══ SOURCE DATA

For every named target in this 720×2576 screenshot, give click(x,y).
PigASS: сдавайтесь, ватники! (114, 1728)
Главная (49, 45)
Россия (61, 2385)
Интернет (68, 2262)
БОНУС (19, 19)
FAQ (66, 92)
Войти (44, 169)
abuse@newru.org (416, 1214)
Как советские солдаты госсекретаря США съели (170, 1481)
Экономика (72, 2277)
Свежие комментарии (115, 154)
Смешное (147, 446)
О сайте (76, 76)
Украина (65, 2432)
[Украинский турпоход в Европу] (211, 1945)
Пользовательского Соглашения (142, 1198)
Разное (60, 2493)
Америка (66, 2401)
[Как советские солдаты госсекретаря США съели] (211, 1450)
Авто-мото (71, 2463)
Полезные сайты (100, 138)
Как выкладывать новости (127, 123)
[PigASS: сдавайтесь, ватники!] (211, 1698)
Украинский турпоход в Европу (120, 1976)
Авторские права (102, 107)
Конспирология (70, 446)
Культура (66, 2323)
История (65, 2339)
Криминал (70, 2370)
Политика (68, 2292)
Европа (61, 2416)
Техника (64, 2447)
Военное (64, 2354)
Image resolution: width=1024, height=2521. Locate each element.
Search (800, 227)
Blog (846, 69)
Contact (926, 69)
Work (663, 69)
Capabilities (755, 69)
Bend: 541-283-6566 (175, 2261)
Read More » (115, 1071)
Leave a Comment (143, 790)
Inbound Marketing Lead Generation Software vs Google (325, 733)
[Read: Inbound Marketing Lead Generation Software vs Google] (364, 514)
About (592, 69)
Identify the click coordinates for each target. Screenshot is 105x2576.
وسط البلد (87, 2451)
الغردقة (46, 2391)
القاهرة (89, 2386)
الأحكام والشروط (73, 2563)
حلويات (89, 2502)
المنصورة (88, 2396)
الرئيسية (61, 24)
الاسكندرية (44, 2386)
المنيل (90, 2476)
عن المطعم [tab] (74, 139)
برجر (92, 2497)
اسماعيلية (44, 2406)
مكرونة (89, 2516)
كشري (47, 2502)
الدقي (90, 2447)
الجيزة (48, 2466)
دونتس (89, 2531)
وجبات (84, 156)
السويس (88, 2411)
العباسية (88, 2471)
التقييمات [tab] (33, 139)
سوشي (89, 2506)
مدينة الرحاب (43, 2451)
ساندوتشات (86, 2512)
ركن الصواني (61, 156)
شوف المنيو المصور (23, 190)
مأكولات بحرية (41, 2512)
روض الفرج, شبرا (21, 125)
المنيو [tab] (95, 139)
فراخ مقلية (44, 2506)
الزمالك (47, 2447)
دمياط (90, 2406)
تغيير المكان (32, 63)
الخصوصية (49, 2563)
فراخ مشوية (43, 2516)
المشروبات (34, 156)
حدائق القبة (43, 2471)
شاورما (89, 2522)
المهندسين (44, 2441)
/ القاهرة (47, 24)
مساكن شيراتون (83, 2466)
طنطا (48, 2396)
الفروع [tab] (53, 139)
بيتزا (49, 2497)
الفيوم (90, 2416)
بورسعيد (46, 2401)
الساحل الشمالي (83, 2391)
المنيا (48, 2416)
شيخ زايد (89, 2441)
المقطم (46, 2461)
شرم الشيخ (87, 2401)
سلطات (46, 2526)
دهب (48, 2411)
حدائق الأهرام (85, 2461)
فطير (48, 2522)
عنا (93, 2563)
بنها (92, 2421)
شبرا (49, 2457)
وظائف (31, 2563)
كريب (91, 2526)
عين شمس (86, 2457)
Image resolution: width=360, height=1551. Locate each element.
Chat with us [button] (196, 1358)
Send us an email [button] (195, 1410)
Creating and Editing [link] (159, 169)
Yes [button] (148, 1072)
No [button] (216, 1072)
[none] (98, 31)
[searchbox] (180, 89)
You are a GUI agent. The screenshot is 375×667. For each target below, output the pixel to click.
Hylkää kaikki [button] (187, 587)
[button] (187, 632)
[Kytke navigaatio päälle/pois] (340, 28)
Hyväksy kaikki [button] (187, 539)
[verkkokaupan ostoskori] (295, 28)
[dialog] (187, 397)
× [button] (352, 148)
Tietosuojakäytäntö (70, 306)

════

YOUR INSTRUCTIONS
Each of the lines above should be printed again precisely as it reads.

PROBLEM SOLUTION
For every named target in this 720×2576 screenshot, give click(x,y).
PigASS: сдавайтесь, ватники! (114, 1728)
Главная (49, 45)
Россия (61, 2385)
Интернет (68, 2262)
БОНУС (19, 19)
FAQ (66, 92)
Войти (44, 169)
abuse@newru.org (416, 1214)
Как советские солдаты госсекретаря США съели (170, 1481)
Экономика (72, 2277)
Свежие комментарии (115, 154)
Смешное (147, 446)
О сайте (76, 76)
Украина (65, 2432)
[Украинский турпоход в Европу] (211, 1945)
Пользовательского Соглашения (142, 1198)
Разное (60, 2493)
Америка (66, 2401)
[Как советские солдаты госсекретаря США съели] (211, 1450)
Авто-мото (71, 2463)
Полезные сайты (100, 138)
Как выкладывать новости (127, 123)
[PigASS: сдавайтесь, ватники!] (211, 1698)
Украинский турпоход в Европу (120, 1976)
Авторские права (102, 107)
Конспирология (70, 446)
Культура (66, 2323)
История (65, 2339)
Криминал (70, 2370)
Политика (68, 2292)
Европа (61, 2416)
Техника (64, 2447)
Военное (64, 2354)
Image resolution: width=1024, height=2521. Locate each element.
Search (800, 227)
Blog (846, 69)
Contact (926, 69)
Work (663, 69)
Capabilities (755, 69)
Bend: 541-283-6566 (175, 2261)
Read More » (115, 1071)
Leave a Comment (143, 790)
Inbound Marketing Lead Generation Software vs Google (325, 733)
[Read: Inbound Marketing Lead Generation Software vs Google] (364, 514)
About (592, 69)
Identify the click coordinates for each target. Screenshot is 105x2576.
وسط البلد (87, 2451)
الغردقة (46, 2391)
القاهرة (89, 2386)
الأحكام والشروط (73, 2563)
حلويات (89, 2502)
المنصورة (88, 2396)
الرئيسية (61, 24)
الاسكندرية (44, 2386)
المنيل (90, 2476)
عن المطعم [tab] (74, 139)
برجر (92, 2497)
اسماعيلية (44, 2406)
مكرونة (89, 2516)
كشري (47, 2502)
الدقي (90, 2447)
الجيزة (48, 2466)
دونتس (89, 2531)
وجبات (84, 156)
السويس (88, 2411)
العباسية (88, 2471)
التقييمات [tab] (33, 139)
سوشي (89, 2506)
مدينة الرحاب (43, 2451)
ساندوتشات (86, 2512)
ركن الصواني (61, 156)
شوف المنيو المصور (23, 190)
مأكولات بحرية (41, 2512)
روض الفرج, شبرا (21, 125)
المنيو [tab] (95, 139)
فراخ مقلية (44, 2506)
الزمالك (47, 2447)
دمياط (90, 2406)
تغيير المكان (32, 63)
الخصوصية (49, 2563)
فراخ مشوية (43, 2516)
المشروبات (34, 156)
حدائق القبة (43, 2471)
شاورما (89, 2522)
المهندسين (44, 2441)
/ القاهرة (47, 24)
مساكن شيراتون (83, 2466)
طنطا (48, 2396)
الفروع [tab] (53, 139)
بيتزا (49, 2497)
الفيوم (90, 2416)
بورسعيد (46, 2401)
الساحل الشمالي (83, 2391)
المنيا (48, 2416)
شيخ زايد (89, 2441)
المقطم (46, 2461)
شرم الشيخ (87, 2401)
سلطات (46, 2526)
دهب (48, 2411)
حدائق الأهرام (85, 2461)
فطير (48, 2522)
عنا (93, 2563)
بنها (92, 2421)
شبرا (49, 2457)
وظائف (31, 2563)
كريب (91, 2526)
عين شمس (86, 2457)
Image resolution: width=360, height=1551. Locate each element.
Chat with us [button] (196, 1358)
Send us an email [button] (195, 1410)
Creating and Editing [link] (159, 169)
Yes [button] (148, 1072)
No [button] (216, 1072)
[none] (98, 31)
[searchbox] (180, 89)
You are a GUI agent. The screenshot is 375×667. For each target below, output the pixel to click.
Hylkää kaikki [button] (187, 587)
[button] (187, 632)
[Kytke navigaatio päälle/pois] (340, 28)
Hyväksy kaikki [button] (187, 539)
[verkkokaupan ostoskori] (295, 28)
[dialog] (187, 397)
× [button] (352, 148)
Tietosuojakäytäntö (70, 306)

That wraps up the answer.